My english is still not perfect, but I hope it's understandable.

What i made.

I made a printf function, its a simpler one from the printf you know in C. Without going to deep into details, if its sees a modifyer like %s, it looks into the parameters given with “valist”, this allows me to get an undefined amount of parameters in a function, and takes the next parameter from the list and treat it as a string (in the case of %s). But even it sounds simple enough, it was a bit harder then i thoughed, i didn’t understand valist at first and got confused why it gets promoted to int if its less then 32-bit, even then, now i have it, and it works.

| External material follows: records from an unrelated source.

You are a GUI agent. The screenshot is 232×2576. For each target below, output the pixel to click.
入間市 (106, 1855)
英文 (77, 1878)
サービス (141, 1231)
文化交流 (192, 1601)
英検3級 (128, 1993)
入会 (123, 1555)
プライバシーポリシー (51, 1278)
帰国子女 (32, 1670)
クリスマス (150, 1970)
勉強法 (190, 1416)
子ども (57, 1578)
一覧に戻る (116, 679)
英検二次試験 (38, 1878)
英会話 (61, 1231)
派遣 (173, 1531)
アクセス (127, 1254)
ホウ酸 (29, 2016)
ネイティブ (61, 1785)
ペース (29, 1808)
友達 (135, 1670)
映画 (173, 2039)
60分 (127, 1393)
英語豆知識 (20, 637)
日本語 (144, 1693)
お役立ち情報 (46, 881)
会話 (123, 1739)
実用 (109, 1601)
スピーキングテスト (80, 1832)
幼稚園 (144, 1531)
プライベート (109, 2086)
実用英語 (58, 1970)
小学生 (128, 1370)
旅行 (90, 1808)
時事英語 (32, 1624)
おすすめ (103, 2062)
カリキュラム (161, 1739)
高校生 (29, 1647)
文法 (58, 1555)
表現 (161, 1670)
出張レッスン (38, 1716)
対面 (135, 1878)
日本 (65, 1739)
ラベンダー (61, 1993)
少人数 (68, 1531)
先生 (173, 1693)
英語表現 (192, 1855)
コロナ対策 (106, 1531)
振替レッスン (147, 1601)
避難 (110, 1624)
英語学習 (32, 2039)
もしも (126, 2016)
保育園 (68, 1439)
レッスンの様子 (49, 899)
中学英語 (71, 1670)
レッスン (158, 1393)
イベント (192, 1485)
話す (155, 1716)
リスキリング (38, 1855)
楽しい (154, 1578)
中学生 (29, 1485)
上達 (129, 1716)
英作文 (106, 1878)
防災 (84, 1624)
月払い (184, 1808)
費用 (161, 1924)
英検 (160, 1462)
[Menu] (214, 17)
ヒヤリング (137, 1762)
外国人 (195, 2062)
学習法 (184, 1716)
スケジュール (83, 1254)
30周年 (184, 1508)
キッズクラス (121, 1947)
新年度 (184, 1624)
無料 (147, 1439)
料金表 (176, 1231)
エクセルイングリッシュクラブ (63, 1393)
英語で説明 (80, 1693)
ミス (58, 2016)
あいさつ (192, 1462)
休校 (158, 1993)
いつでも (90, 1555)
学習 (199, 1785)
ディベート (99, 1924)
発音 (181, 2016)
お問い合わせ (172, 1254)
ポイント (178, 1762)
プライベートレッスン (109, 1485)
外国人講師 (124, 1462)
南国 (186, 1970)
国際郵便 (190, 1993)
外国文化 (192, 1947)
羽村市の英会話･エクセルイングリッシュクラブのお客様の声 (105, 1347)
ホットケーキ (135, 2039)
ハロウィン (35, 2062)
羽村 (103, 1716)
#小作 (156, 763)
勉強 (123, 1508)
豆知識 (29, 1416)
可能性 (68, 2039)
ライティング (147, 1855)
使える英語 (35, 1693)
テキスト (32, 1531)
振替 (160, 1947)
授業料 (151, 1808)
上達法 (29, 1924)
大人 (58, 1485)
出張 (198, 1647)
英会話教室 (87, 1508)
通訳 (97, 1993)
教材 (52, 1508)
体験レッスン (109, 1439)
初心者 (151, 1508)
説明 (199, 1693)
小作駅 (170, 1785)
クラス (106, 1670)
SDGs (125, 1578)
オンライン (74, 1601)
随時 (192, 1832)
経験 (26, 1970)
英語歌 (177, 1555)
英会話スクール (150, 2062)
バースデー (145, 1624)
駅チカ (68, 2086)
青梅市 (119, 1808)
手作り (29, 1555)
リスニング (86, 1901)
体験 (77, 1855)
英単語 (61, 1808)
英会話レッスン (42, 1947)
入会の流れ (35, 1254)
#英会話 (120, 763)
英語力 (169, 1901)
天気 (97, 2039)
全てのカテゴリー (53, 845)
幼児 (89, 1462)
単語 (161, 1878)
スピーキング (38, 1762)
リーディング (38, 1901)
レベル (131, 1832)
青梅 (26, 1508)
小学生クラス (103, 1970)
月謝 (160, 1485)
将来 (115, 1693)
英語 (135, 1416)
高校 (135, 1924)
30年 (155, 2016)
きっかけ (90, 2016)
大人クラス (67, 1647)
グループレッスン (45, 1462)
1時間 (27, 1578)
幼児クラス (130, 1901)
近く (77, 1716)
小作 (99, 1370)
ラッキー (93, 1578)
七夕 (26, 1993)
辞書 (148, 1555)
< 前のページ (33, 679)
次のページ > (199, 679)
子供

Here you see it in action:

It works more or less the same like “Devlog: UART_print(“Hello, World!);”. It helps a lot with Debugging and Development. Especialy on things that are not always the same and more dynamic.

Then is printf important?

Its very helpfull for debugging, especially because many things in a program aren’t static and can change to value’s you don’t know. With the Option to know at anytime what is in a Variable you can find more easily also bugs.

What did i learn?

I learned about va_arg’s and how to make variables (like Integer or pointer) to transfer to a string, extracting the Numbers and put them together again for the string.

So, what comes next?

I am currently working on the “dtb” (Device Tree Blob) to parse it and to make an Kernel Alocator, this is… in some way hard, but only because its big and information are spreaded, but more about this soon.